━━ Text ━━
The British government insisted Thursday that its forecast of food and medicine shortages, gridlock at ports and riots in the streets after a no-deal Brexit is an avoidable worst-case scenario, as Prime Minister Boris Johnson denied misleading Queen Elizabeth II about his reasons for suspending Parliament just weeks before the country is due to leave the European Union.

In better news for the embattled British leader, a Belfast court rejected claims that the Conservative government’s Brexit strategy should be ruled illegal because it risked undermining Northern Ireland’s peace process.

Johnson took office in July vowing to get Brexit done on the scheduled Oct. 31 date, even if there is not a divorce deal to smooth the way. But many lawmakers, economists and businesses fear a no-deal Brexit would be economically devastating and are fighting him every step of the way.

This week, Parliament forced the government to publish its official assessment of the impact of leaving the EU without a withdrawal agreement.
━━━
━━ Data extracts ━━
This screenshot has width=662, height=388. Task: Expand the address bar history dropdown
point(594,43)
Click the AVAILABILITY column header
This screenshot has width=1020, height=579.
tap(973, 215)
━━━
Work to complete: Update the part of the Brexit text that starts at "Johnson took office" and ends at "of the way.", replacing "economists" with "analysts". The material isn't needed here.

Reply to the task:
Johnson took office in July vowing to get Brexit done on the scheduled Oct. 31 date, even if there is not a divorce deal to smooth the way. But many lawmakers, analysts and businesses fear a no-deal Brexit would be economically devastating and are fighting him every step of the way.